↓

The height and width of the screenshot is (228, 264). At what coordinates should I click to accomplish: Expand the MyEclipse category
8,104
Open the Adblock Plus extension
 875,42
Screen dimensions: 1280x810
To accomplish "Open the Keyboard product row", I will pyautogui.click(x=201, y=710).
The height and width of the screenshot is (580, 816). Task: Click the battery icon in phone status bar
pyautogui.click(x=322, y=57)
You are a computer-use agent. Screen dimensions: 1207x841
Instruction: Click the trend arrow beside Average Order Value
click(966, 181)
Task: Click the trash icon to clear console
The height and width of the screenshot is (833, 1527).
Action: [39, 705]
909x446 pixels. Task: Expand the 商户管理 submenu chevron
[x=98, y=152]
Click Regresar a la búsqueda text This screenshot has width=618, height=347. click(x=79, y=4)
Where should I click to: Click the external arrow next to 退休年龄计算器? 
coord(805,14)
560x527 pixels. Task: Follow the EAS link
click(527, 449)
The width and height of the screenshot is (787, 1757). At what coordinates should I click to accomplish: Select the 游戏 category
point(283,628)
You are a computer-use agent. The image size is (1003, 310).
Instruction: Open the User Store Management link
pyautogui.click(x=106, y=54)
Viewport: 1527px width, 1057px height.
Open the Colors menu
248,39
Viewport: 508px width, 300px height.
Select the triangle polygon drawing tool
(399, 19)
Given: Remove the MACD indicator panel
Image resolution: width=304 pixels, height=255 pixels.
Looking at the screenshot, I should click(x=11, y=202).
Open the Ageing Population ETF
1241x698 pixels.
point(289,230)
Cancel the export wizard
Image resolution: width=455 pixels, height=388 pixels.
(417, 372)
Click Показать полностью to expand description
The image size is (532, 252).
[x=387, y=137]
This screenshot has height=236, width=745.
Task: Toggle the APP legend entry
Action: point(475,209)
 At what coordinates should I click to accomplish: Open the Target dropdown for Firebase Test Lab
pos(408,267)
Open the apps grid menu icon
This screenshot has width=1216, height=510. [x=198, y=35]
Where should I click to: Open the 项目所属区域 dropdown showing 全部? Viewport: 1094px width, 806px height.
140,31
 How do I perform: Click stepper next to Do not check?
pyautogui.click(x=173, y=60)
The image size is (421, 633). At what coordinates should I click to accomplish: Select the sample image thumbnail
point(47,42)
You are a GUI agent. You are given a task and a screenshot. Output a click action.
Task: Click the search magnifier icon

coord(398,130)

↑

## EXERCISE REQUIREMENTS
Reproduce each line of the data containing the word "computer".

## TASK OUTPUT
You are a computer-use agent. Screen dimensions: 1207x841
You are a computer-use agent. The image size is (1003, 310).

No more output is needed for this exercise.